═══ Textauszug

Auf der diesjährigen SAP for Energy and Utilities Conference in Rotterdam diskutierten führende Expertinnen und Experten aktuelle Herausforderungen und Chancen der Energiebranche. Daniela Haldy-Sellmann, Global VP und Head of Energy & Utilities Industries bei SAP, sprach im Interview über wichtige Trends, die Rolle neuer Technologien und ihre Einschätzung zur Zukunft der Versorgungswirtschaft.
Welche Chancen und Herausforderungen sehen Sie aktuell im Energiesektor?

══════
═══ Gezeigte Datensätze

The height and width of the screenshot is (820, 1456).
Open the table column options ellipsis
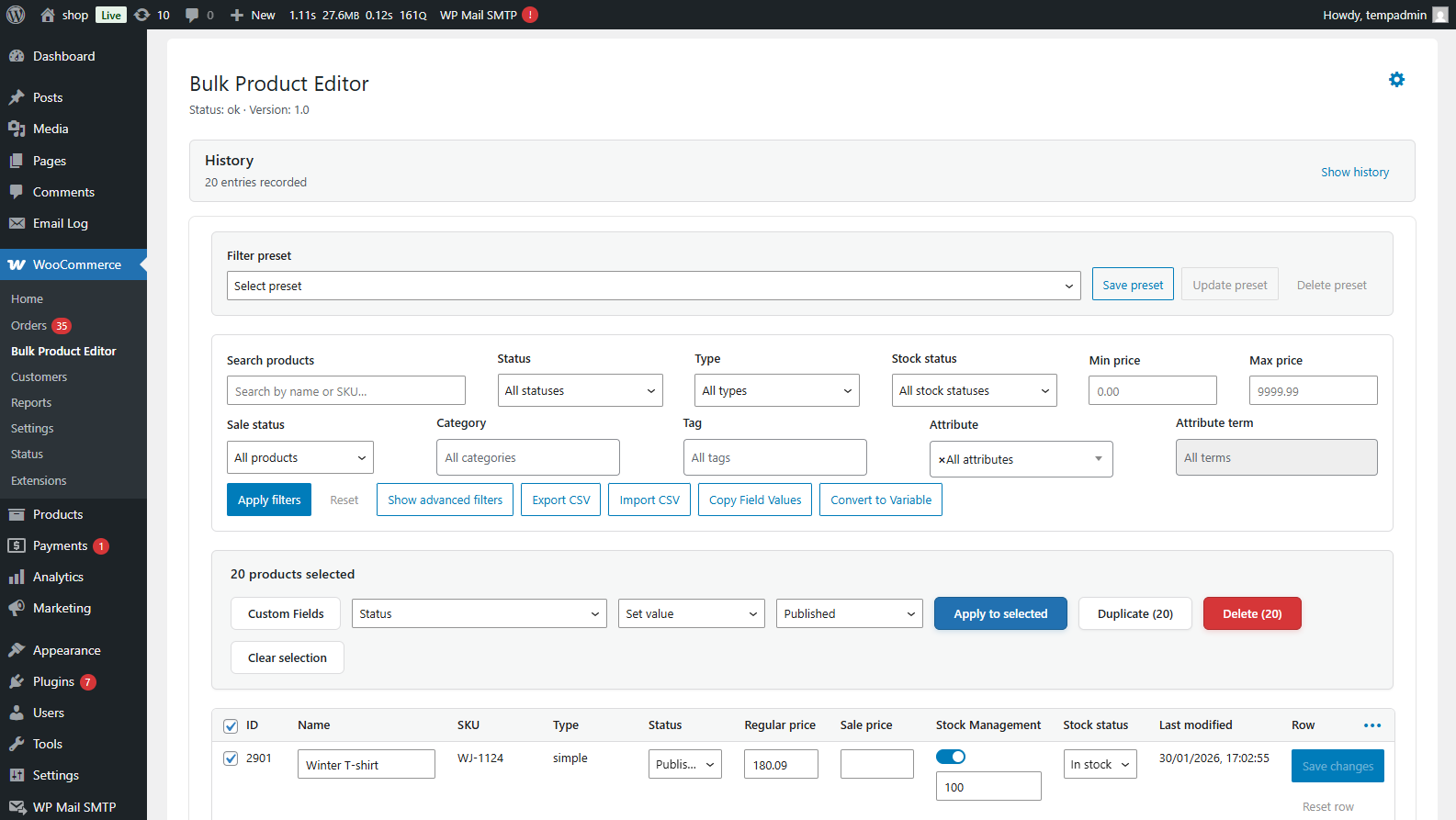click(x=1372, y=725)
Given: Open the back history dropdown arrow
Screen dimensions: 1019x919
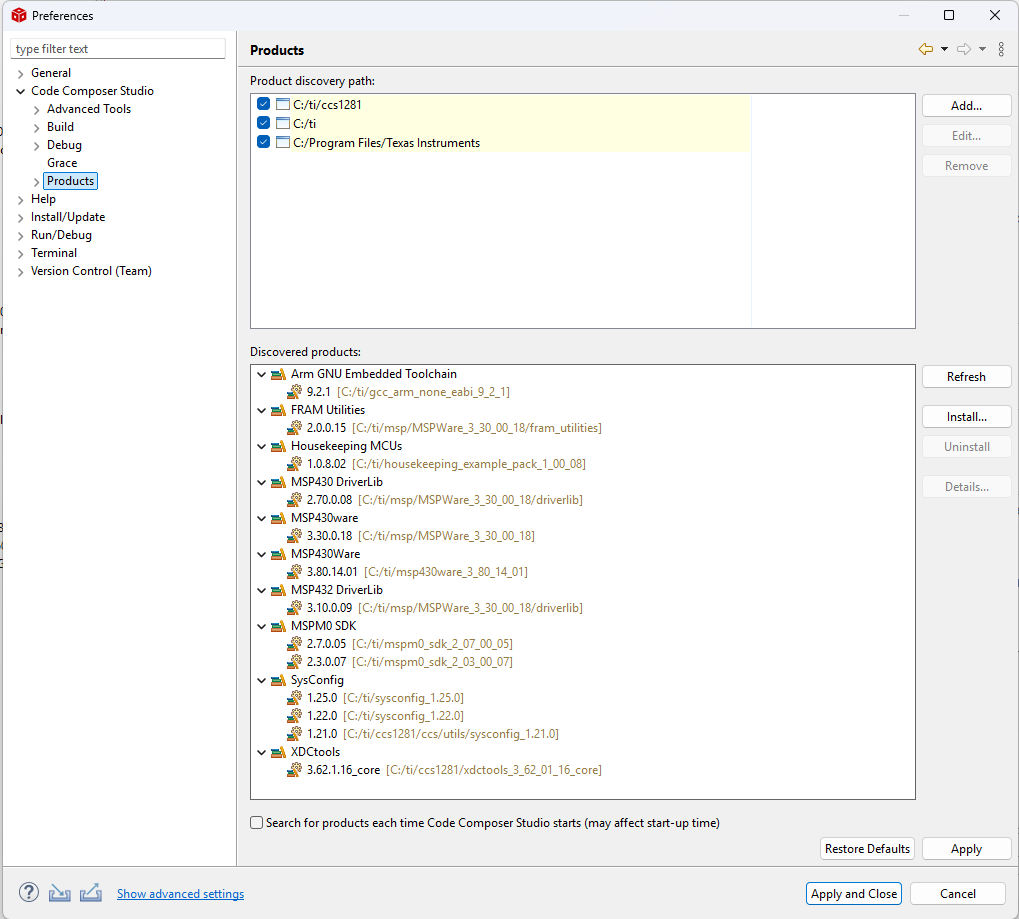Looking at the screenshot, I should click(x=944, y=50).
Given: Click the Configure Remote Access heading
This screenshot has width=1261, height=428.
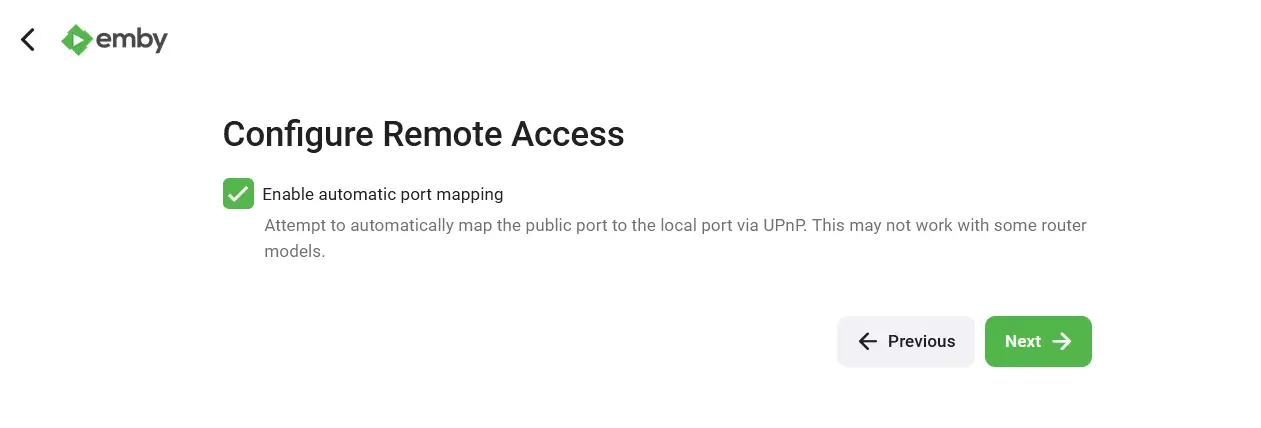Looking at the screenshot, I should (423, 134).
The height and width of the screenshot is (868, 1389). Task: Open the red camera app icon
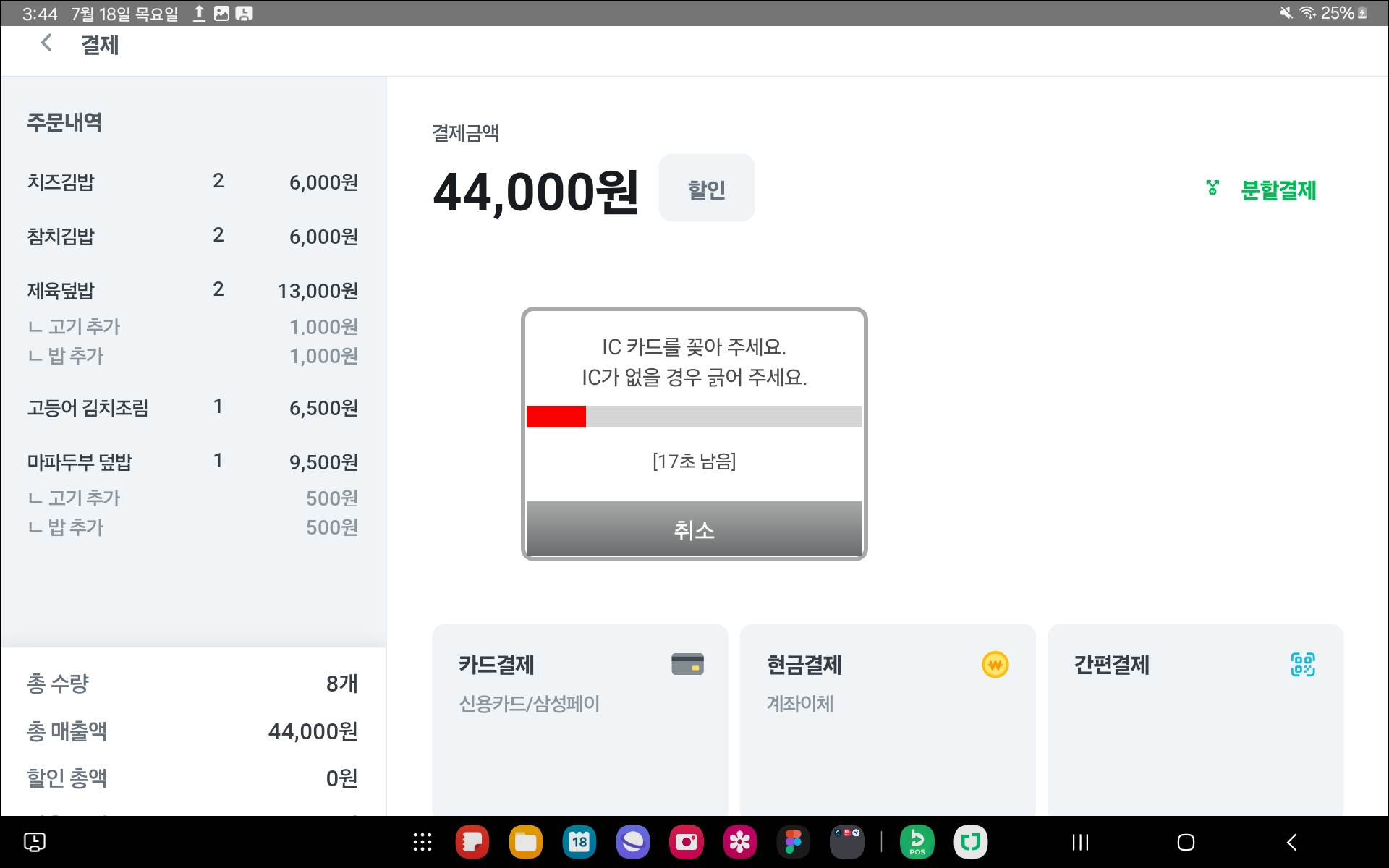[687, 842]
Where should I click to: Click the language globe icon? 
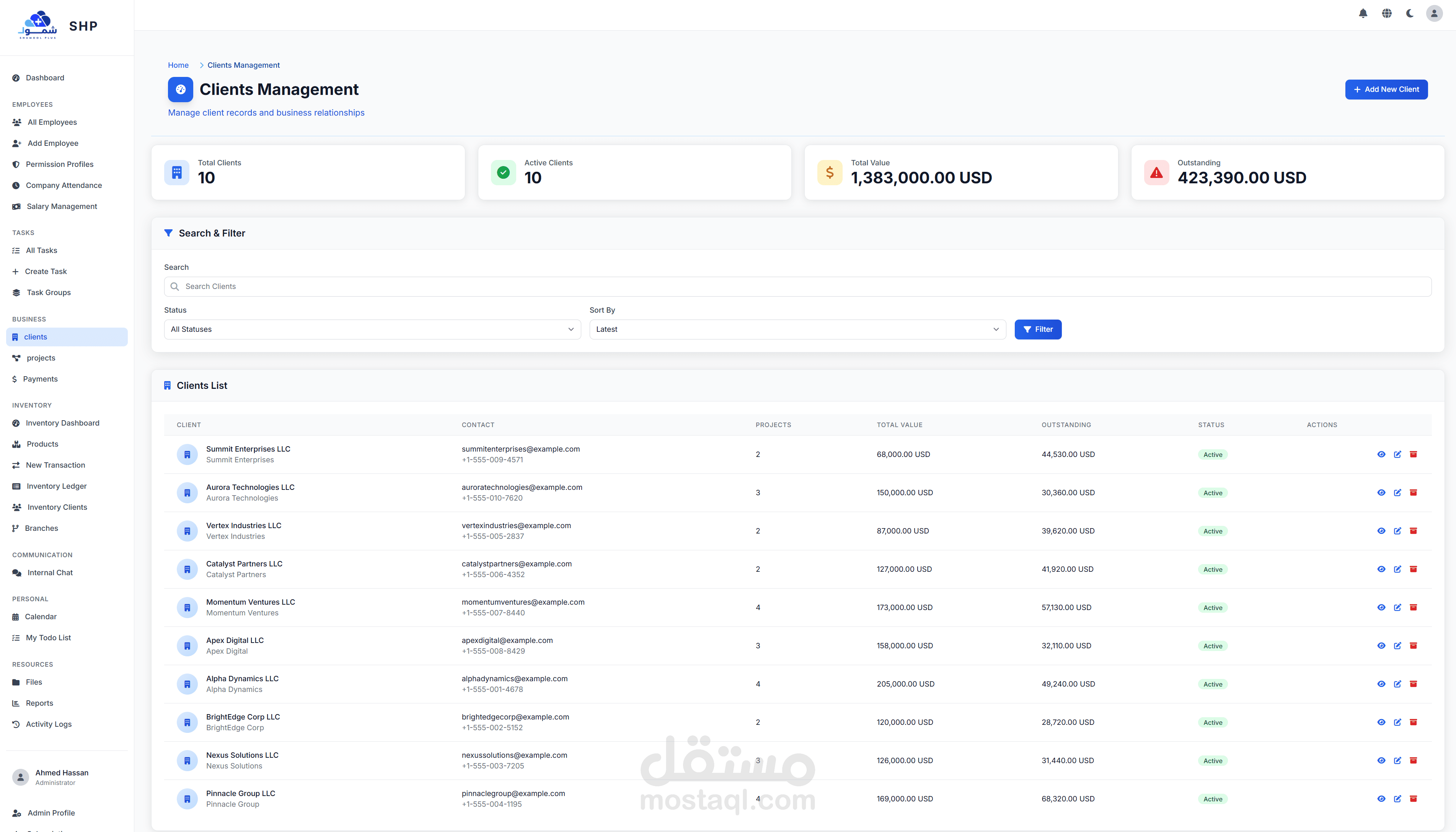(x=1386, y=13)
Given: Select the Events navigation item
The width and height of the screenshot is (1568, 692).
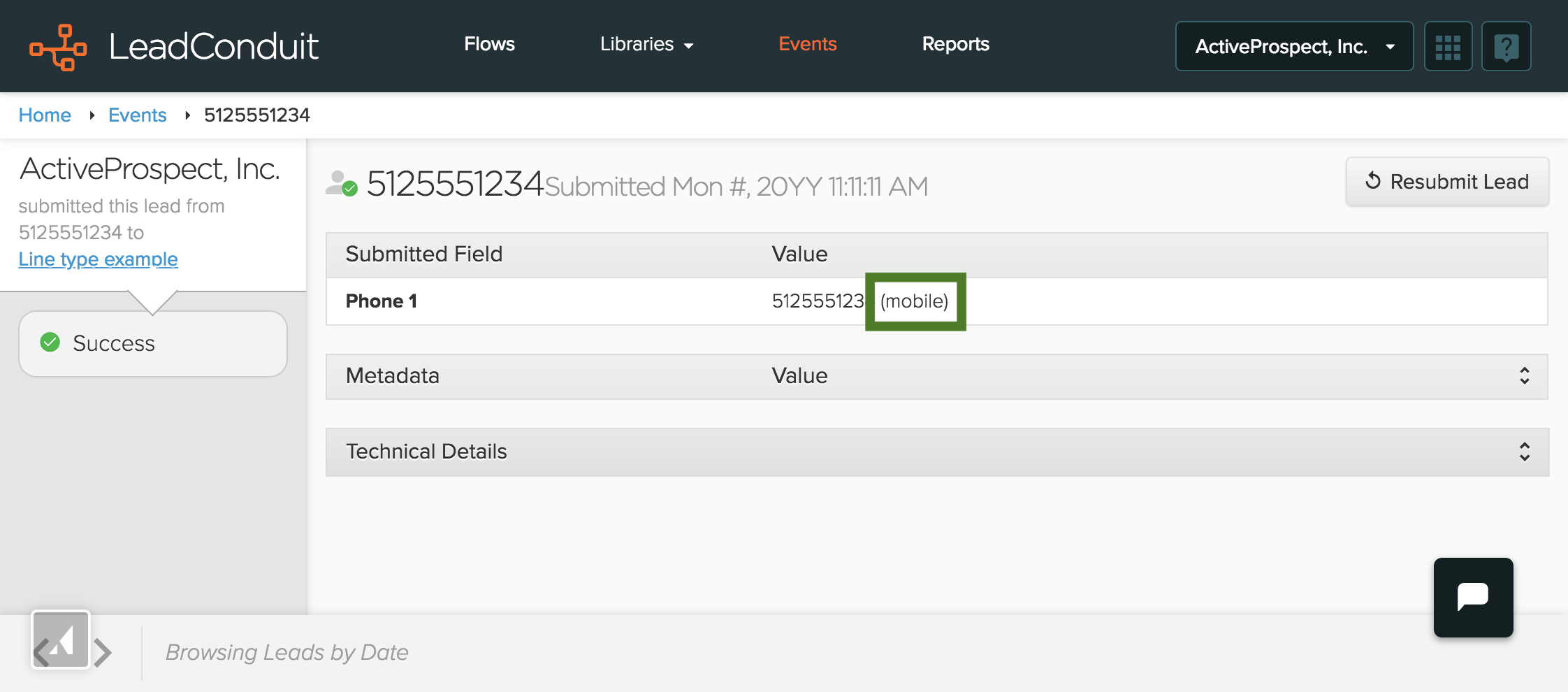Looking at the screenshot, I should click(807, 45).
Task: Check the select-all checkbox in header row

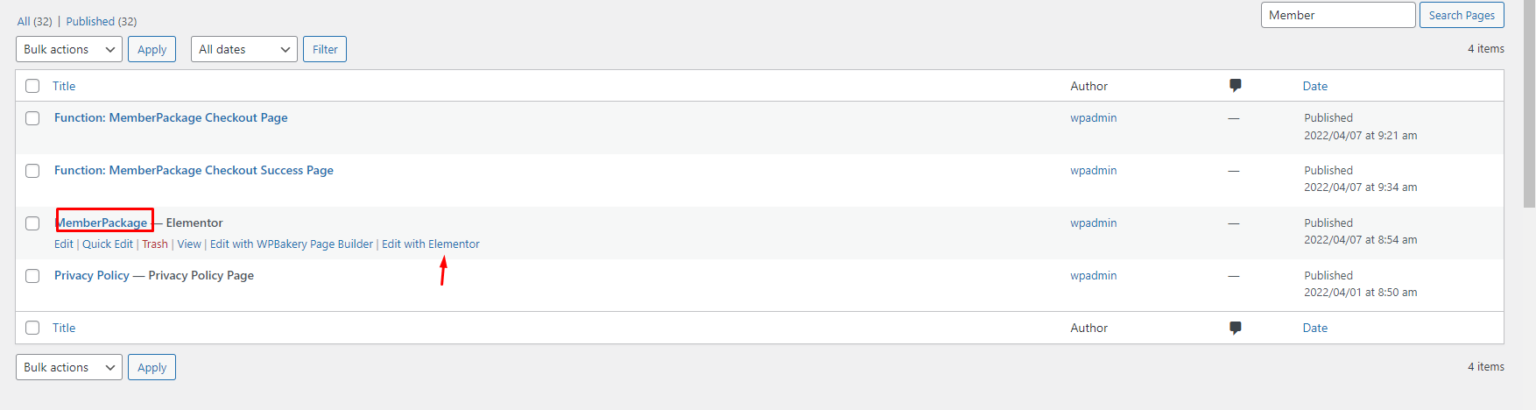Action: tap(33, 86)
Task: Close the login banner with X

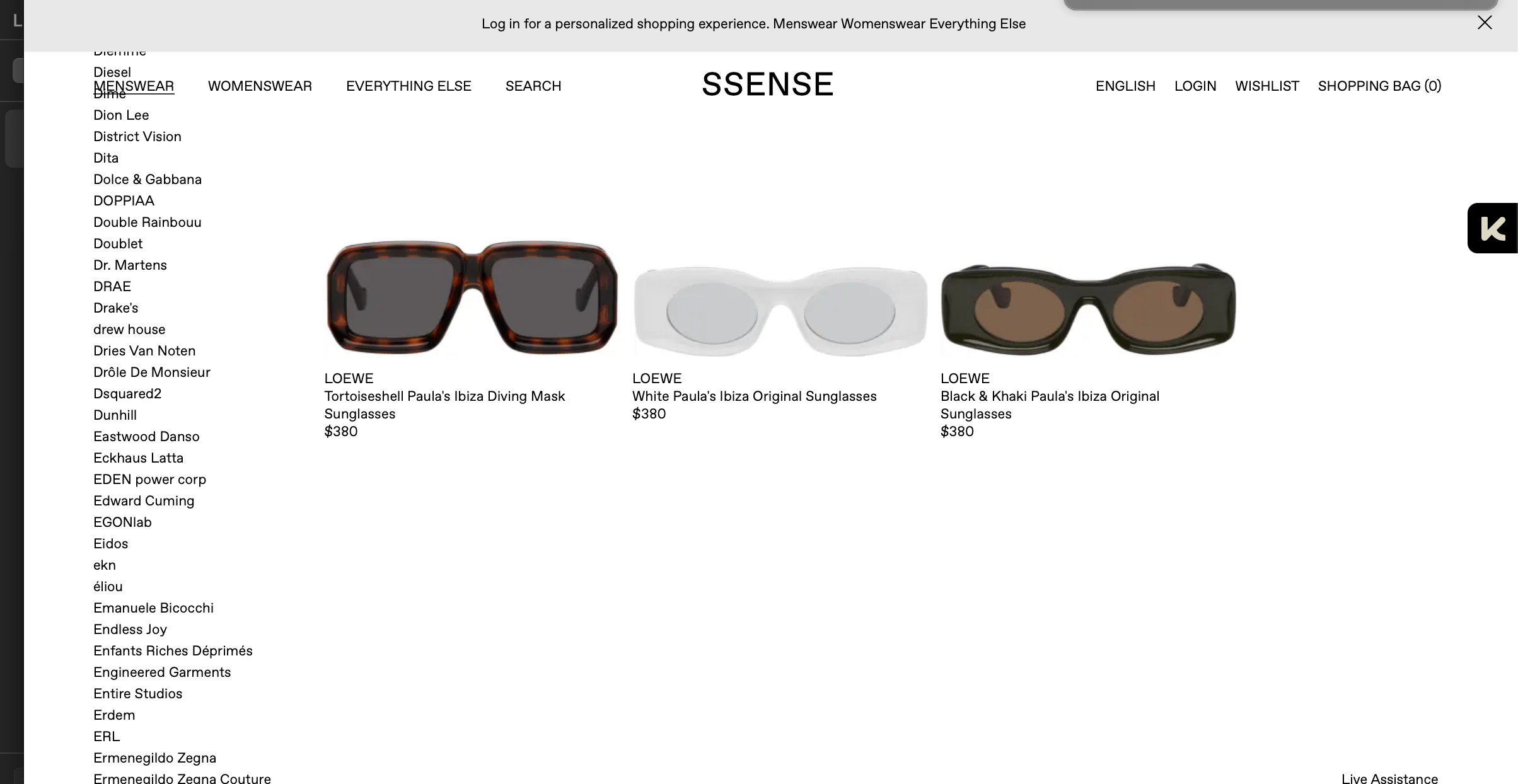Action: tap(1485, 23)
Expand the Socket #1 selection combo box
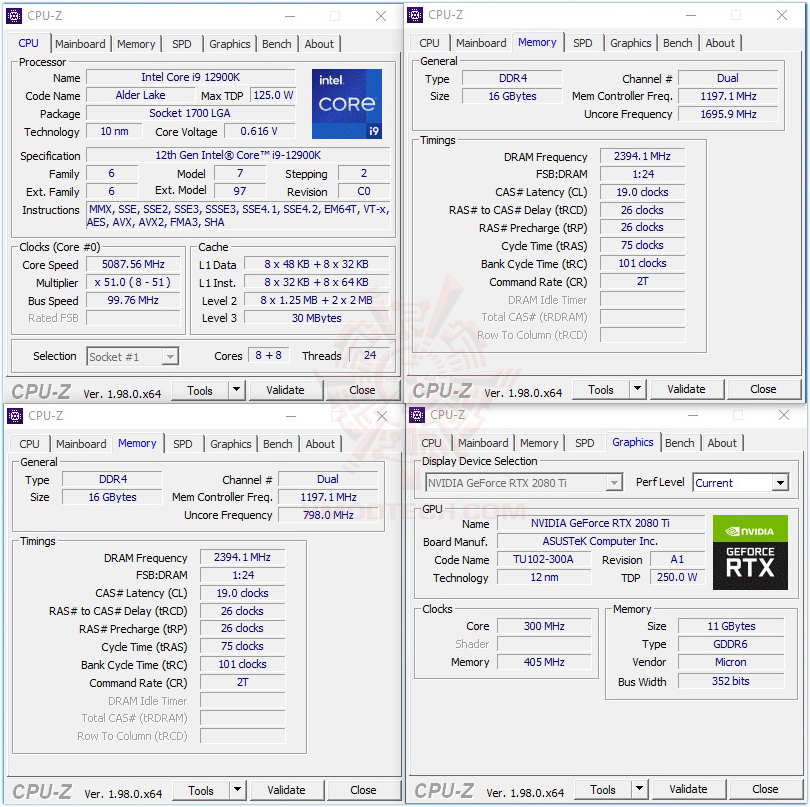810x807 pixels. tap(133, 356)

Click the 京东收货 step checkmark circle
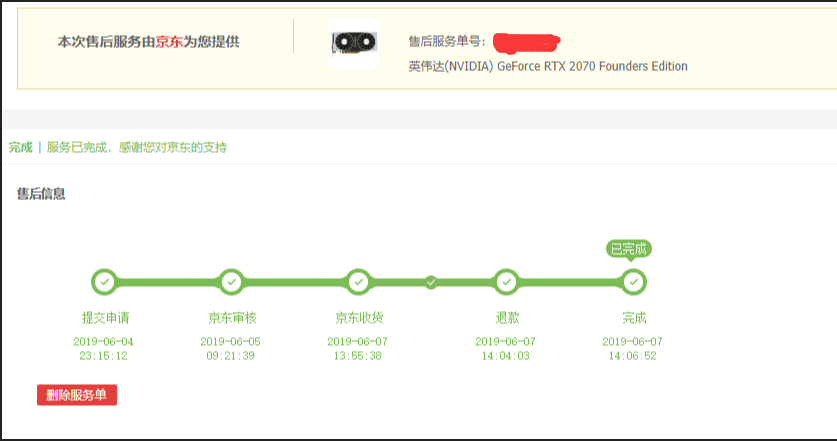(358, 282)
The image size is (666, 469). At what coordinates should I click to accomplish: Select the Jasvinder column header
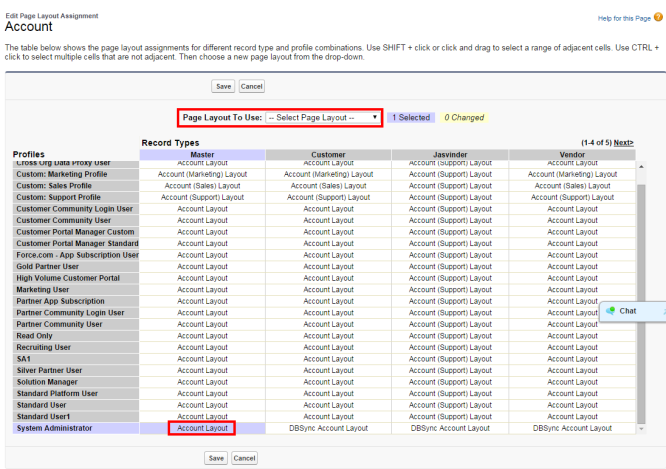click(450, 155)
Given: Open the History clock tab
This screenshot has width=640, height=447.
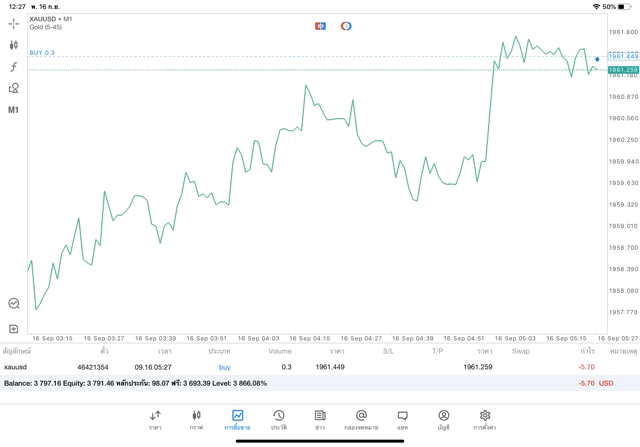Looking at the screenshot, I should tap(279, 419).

══════

# Aufgabe
Können Sie den gesamten Textauszug zur SAP-Konferenz in Rotterdam wortgetreu wiedergeben?

# Erwartete Antwort
Auf der diesjährigen SAP for Energy and Utilities Conference in Rotterdam diskutierten führende Expertinnen und Experten aktuelle Herausforderungen und Chancen der Energiebranche. Daniela Haldy-Sellmann, Global VP und Head of Energy & Utilities Industries bei SAP, sprach im Interview über wichtige Trends, die Rolle neuer Technologien und ihre Einschätzung zur Zukunft der Versorgungswirtschaft.
Welche Chancen und Herausforderungen sehen Sie aktuell im Energiesektor?